The standard of healthy lifestyles (Exposure Variables)
The four domains of exposure variables were diet, exercise, smoking, and alcohol consumption. Those complying with dietary recommendations in the U.S. and Australia consumed more than five servings of vegetables and/or fruits per day [18]. In comparison, participants in China who reported consuming at least 200 grams of fruits and 300 grams of vegetables per day were considered to be in compliance with dietary recommendations [19, 20]. Participants who reported at least 150 min or more of moderate-to-vigorous physical activity per week were considered to be in compliance with exercise recommendations [21]. Participants were considered smokers if they reported having smoked at least 100 cigarettes in their lifetime and were currently still smoking cigarettes [22]. Alcohol consumption was divided into binge drinking and heavy drinking. Heavy drinkers were those who consumed, on average, at least one drink per day for women and at least two drinks per day for men in month [23]. Binge drinkers were those who reported drinking more than four drinks for women and more than five drinks for men in one sitting at any time during the past month. Participants who met dietary and exercise recommendations and who reported being non-smokers [15], non-heavy drinkers, and non-binge drinkers, were considered to have an overall healthy lifestyle.
Outcome measures
The primary outcome measure of this study was the association between the healthy lifestyles and the attitudes towards preventive counselling.
Statistical analysis
Univariate logistic regression analyses were performed to obtain an odds ratio (OR), 95 % confidence interval (95%CI) and P-value, to assess the association between healthy behaviors and attitudes towards preventive counseling among medical students at Duke University, the University of Queensland, and five medical schools in China. In addition, data was pooled according to country in order to compare findings from the U.S, Australia and China.
Differences in health behaviors and attitudes towards preventive counseling, due to level of education and level of professional development, may exist among students from different cohorts. Therefore, data was stratified by year to avoid effect modification. Prevalence estimates were obtained for all participants on self-reported body mass index, healthy behaviors (i.e., diet, exercise, smoking, and alcohol), and attitudes towards preventative counseling for each of these domains.

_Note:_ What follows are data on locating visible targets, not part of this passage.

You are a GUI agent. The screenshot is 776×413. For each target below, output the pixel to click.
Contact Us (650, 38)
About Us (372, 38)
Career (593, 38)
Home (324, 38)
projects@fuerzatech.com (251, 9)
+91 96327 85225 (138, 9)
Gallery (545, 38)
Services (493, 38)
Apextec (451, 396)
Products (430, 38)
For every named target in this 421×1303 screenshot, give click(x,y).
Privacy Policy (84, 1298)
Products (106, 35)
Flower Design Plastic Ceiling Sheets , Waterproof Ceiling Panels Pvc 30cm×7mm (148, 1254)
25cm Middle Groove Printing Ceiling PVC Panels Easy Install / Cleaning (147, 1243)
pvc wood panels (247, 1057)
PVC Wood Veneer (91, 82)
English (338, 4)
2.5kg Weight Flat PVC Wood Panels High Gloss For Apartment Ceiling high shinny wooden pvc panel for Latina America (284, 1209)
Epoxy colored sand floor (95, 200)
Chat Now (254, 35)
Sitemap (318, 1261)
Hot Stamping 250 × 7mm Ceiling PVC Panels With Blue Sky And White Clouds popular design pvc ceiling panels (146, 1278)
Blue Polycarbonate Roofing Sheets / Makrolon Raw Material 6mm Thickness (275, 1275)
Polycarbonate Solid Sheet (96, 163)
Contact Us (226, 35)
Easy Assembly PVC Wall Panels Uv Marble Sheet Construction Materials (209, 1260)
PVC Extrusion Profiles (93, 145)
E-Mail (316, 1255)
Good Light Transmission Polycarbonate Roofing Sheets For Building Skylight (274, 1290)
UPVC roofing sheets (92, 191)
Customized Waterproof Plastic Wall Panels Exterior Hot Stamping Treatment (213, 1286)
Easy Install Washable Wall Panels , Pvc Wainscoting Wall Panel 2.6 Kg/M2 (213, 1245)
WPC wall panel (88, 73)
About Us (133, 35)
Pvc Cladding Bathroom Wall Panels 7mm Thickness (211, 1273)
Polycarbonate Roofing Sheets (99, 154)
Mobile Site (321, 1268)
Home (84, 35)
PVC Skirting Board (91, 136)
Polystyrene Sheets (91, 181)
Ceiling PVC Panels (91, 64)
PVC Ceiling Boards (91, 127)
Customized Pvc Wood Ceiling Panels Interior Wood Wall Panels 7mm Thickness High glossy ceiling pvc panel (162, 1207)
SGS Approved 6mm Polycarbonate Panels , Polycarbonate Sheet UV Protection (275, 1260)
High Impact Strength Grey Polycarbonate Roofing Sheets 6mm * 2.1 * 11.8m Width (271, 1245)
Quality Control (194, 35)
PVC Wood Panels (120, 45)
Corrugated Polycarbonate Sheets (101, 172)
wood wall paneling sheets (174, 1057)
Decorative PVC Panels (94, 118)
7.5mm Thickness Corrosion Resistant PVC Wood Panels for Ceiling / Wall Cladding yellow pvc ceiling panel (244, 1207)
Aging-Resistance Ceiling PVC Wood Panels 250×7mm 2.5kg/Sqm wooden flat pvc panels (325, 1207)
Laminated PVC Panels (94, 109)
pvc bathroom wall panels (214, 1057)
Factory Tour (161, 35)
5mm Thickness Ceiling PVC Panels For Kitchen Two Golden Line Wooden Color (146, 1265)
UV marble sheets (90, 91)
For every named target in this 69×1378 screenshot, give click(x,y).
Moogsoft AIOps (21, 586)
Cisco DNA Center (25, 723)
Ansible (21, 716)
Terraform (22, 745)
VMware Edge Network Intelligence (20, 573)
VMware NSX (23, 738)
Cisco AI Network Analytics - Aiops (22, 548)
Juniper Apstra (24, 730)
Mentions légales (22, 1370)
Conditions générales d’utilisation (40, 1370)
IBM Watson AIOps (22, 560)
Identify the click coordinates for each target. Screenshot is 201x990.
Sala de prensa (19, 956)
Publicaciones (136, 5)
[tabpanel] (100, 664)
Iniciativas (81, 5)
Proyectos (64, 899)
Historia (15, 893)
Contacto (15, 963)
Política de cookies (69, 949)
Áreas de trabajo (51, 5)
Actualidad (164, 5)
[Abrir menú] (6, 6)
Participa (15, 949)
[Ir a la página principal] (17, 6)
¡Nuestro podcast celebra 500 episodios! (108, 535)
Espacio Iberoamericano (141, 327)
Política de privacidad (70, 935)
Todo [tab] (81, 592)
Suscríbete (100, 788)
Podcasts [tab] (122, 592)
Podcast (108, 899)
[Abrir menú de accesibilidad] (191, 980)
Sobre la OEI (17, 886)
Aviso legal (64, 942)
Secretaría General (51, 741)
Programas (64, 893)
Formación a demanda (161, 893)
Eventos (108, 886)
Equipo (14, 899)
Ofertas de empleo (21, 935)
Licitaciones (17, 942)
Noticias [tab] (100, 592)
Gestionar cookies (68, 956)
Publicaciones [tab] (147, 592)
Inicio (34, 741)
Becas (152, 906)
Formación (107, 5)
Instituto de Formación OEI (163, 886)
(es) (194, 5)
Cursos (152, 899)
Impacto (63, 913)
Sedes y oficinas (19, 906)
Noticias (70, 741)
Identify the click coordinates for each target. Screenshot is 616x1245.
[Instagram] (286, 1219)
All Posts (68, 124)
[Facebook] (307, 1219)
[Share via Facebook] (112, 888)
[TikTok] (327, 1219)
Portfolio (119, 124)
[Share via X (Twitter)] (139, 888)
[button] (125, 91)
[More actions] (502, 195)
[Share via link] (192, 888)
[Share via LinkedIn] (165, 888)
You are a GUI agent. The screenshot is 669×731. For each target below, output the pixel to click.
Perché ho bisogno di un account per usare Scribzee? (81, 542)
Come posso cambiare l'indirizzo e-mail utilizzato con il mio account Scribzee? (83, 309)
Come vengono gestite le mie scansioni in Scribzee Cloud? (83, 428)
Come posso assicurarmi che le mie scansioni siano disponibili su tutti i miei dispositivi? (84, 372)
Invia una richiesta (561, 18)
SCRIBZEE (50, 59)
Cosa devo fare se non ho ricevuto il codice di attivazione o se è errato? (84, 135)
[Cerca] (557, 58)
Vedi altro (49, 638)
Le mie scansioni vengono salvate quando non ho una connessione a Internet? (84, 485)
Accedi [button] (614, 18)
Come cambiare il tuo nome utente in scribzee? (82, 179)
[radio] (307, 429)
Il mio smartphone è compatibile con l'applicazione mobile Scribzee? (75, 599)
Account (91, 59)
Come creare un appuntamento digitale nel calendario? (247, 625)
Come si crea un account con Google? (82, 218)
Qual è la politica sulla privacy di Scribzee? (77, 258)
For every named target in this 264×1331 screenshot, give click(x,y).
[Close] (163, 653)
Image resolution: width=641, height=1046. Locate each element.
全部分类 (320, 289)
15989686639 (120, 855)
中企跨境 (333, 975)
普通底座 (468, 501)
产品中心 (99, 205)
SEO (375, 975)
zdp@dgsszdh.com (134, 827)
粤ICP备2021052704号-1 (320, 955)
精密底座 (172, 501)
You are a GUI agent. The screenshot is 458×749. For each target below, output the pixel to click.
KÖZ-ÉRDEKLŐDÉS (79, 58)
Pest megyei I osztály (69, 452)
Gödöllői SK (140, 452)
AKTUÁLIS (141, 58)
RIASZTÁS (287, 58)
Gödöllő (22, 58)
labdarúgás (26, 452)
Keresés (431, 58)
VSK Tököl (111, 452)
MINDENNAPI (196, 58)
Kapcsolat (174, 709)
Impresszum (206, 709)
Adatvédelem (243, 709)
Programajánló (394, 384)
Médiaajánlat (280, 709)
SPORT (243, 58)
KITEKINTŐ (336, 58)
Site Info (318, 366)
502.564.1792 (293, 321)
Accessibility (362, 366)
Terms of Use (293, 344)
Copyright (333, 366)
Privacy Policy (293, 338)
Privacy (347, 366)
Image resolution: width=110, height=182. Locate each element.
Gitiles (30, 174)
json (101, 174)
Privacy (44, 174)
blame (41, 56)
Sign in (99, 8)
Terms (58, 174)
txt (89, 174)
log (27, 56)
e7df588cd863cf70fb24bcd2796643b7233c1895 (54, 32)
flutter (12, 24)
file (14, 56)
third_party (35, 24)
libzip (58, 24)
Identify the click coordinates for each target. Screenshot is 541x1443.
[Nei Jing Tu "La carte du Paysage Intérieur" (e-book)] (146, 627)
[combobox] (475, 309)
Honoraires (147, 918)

Multivariate logistic regression analyses were adjusted for gender to evaluate the association between healthy behaviors and attitudes towards preventative counseling between males and females. The main exposure variables (independent variables) were physical activity, balanced diet, weight control, stress management, smoking behavior and alcohol consumption. The main outcome variables (dependent variables) were students’ attitudes toward preventative counseling, which included basic knowledge of chronic diseases, stratified by year of training, country, and adjusted for gender; perceived adequacy of training; school’s promotion of each healthy habit; and so on. Collinearity between the domain variables was assessed by simple tabulation and any collinearity problems were noted in the tables. All analyses were performed using SPSS17.0 [24].